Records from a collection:
-=-=-
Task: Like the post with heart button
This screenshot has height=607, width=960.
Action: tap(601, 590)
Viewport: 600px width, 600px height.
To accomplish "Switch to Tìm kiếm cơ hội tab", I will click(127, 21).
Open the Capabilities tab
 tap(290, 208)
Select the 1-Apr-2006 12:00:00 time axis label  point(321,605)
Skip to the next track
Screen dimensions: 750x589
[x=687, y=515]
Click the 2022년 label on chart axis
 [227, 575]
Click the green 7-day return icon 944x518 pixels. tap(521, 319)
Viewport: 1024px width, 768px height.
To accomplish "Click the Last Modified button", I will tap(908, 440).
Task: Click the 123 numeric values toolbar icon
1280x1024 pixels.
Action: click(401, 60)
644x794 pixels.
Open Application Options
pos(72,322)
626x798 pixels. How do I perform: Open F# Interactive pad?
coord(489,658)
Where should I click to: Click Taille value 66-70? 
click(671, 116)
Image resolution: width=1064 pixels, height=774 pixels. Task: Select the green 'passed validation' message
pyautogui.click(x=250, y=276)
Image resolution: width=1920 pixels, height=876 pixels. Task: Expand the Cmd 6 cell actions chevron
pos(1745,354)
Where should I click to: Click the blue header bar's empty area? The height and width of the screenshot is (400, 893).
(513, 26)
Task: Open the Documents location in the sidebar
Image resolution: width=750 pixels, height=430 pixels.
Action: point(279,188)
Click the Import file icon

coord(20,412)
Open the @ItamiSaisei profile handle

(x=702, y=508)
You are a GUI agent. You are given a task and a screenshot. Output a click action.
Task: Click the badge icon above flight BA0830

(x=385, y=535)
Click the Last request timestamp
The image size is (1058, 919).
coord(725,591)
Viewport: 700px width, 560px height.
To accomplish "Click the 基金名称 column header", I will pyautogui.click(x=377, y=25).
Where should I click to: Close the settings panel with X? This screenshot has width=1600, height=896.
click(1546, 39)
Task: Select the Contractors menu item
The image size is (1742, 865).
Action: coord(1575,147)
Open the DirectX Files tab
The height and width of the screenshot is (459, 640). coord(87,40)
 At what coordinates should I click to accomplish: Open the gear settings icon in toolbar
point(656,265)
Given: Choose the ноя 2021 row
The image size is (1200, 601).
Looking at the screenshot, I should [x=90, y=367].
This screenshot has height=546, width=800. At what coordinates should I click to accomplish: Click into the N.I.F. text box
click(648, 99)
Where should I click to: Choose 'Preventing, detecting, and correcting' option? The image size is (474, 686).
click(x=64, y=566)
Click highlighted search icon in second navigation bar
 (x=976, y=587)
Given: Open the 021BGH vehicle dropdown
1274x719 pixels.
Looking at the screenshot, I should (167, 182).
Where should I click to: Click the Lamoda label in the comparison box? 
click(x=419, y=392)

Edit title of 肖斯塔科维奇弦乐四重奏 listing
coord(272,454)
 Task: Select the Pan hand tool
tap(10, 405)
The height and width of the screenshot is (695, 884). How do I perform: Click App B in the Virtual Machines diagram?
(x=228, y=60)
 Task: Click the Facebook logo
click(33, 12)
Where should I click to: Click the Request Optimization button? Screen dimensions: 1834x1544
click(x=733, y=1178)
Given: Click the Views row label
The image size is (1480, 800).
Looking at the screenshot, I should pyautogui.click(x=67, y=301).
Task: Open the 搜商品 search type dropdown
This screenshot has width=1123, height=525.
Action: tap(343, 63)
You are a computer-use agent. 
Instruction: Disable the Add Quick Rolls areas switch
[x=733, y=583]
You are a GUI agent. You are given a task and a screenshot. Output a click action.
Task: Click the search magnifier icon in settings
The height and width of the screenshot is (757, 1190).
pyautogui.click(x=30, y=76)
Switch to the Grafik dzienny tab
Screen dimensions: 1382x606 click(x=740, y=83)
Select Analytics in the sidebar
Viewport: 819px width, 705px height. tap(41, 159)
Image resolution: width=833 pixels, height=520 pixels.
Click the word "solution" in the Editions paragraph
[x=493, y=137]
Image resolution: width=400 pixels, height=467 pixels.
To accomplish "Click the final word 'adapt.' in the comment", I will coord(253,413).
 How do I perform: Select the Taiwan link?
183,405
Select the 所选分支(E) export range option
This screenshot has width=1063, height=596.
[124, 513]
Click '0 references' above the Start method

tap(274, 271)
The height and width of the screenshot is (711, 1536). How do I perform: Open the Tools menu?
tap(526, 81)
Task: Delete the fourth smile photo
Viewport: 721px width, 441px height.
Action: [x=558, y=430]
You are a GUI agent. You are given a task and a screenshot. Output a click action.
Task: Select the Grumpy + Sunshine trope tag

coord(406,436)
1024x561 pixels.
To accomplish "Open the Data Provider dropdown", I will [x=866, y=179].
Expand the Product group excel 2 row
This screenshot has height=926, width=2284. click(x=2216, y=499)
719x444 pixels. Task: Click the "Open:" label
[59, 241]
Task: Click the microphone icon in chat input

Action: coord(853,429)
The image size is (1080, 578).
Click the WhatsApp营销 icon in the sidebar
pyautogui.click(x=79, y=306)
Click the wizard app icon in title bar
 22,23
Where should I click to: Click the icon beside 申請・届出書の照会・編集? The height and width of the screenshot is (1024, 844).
-=-=-
ASSIGNED TASK:
Your answer must be an exact copy of every entry above.

COMPLETED TASK:
Task: Like the post with heart button
This screenshot has height=607, width=960.
Action: tap(601, 590)
Viewport: 600px width, 600px height.
To accomplish "Switch to Tìm kiếm cơ hội tab", I will click(127, 21).
Open the Capabilities tab
 tap(290, 208)
Select the 1-Apr-2006 12:00:00 time axis label  point(321,605)
Skip to the next track
Screen dimensions: 750x589
[x=687, y=515]
Click the 2022년 label on chart axis
 [227, 575]
Click the green 7-day return icon 944x518 pixels. tap(521, 319)
Viewport: 1024px width, 768px height.
To accomplish "Click the Last Modified button", I will tap(908, 440).
Task: Click the 123 numeric values toolbar icon
1280x1024 pixels.
Action: click(401, 60)
644x794 pixels.
Open Application Options
pos(72,322)
626x798 pixels. How do I perform: Open F# Interactive pad?
coord(489,658)
Where should I click to: Click Taille value 66-70? 
click(671, 116)
Image resolution: width=1064 pixels, height=774 pixels. Task: Select the green 'passed validation' message
pyautogui.click(x=250, y=276)
Image resolution: width=1920 pixels, height=876 pixels. Task: Expand the Cmd 6 cell actions chevron
pos(1745,354)
Where should I click to: Click the blue header bar's empty area? The height and width of the screenshot is (400, 893).
(513, 26)
Task: Open the Documents location in the sidebar
Image resolution: width=750 pixels, height=430 pixels.
Action: point(279,188)
Click the Import file icon

coord(20,412)
Open the @ItamiSaisei profile handle

(x=702, y=508)
You are a GUI agent. You are given a task and a screenshot. Output a click action.
Task: Click the badge icon above flight BA0830

(x=385, y=535)
Click the Last request timestamp
The image size is (1058, 919).
coord(725,591)
Viewport: 700px width, 560px height.
To accomplish "Click the 基金名称 column header", I will pyautogui.click(x=377, y=25).
Where should I click to: Close the settings panel with X? This screenshot has width=1600, height=896.
click(1546, 39)
Task: Select the Contractors menu item
The image size is (1742, 865).
Action: coord(1575,147)
Open the DirectX Files tab
The height and width of the screenshot is (459, 640). coord(87,40)
 At what coordinates should I click to accomplish: Open the gear settings icon in toolbar
point(656,265)
Given: Choose the ноя 2021 row
The image size is (1200, 601).
Looking at the screenshot, I should [x=90, y=367].
This screenshot has height=546, width=800. At what coordinates should I click to accomplish: Click into the N.I.F. text box
click(648, 99)
Where should I click to: Choose 'Preventing, detecting, and correcting' option? The image size is (474, 686).
click(x=64, y=566)
Click highlighted search icon in second navigation bar
 (x=976, y=587)
Given: Open the 021BGH vehicle dropdown
1274x719 pixels.
Looking at the screenshot, I should (167, 182).
Where should I click to: Click the Lamoda label in the comparison box? 
click(x=419, y=392)

Edit title of 肖斯塔科维奇弦乐四重奏 listing
coord(272,454)
 Task: Select the Pan hand tool
tap(10, 405)
The height and width of the screenshot is (695, 884). How do I perform: Click App B in the Virtual Machines diagram?
(x=228, y=60)
 Task: Click the Facebook logo
click(33, 12)
Where should I click to: Click the Request Optimization button? Screen dimensions: 1834x1544
click(x=733, y=1178)
Given: Click the Views row label
The image size is (1480, 800).
Looking at the screenshot, I should pyautogui.click(x=67, y=301).
Task: Open the 搜商品 search type dropdown
This screenshot has width=1123, height=525.
Action: tap(343, 63)
You are a computer-use agent. 
Instruction: Disable the Add Quick Rolls areas switch
[x=733, y=583]
You are a GUI agent. You are given a task and a screenshot. Output a click action.
Task: Click the search magnifier icon in settings
The height and width of the screenshot is (757, 1190).
pyautogui.click(x=30, y=76)
Switch to the Grafik dzienny tab
Screen dimensions: 1382x606 click(x=740, y=83)
Select Analytics in the sidebar
Viewport: 819px width, 705px height. tap(41, 159)
Image resolution: width=833 pixels, height=520 pixels.
Click the word "solution" in the Editions paragraph
[x=493, y=137]
Image resolution: width=400 pixels, height=467 pixels.
To accomplish "Click the final word 'adapt.' in the comment", I will coord(253,413).
 How do I perform: Select the Taiwan link?
183,405
Select the 所选分支(E) export range option
This screenshot has width=1063, height=596.
[124, 513]
Click '0 references' above the Start method

tap(274, 271)
The height and width of the screenshot is (711, 1536). How do I perform: Open the Tools menu?
tap(526, 81)
Task: Delete the fourth smile photo
Viewport: 721px width, 441px height.
Action: [x=558, y=430]
You are a GUI agent. You are given a task and a screenshot. Output a click action.
Task: Select the Grumpy + Sunshine trope tag

coord(406,436)
1024x561 pixels.
To accomplish "Open the Data Provider dropdown", I will [x=866, y=179].
Expand the Product group excel 2 row
This screenshot has height=926, width=2284. click(x=2216, y=499)
719x444 pixels. Task: Click the "Open:" label
[59, 241]
Task: Click the microphone icon in chat input

Action: coord(853,429)
The image size is (1080, 578).
Click the WhatsApp营销 icon in the sidebar
pyautogui.click(x=79, y=306)
Click the wizard app icon in title bar
 22,23
Where should I click to: Click the icon beside 申請・届出書の照会・編集? The height and width of the screenshot is (1024, 844).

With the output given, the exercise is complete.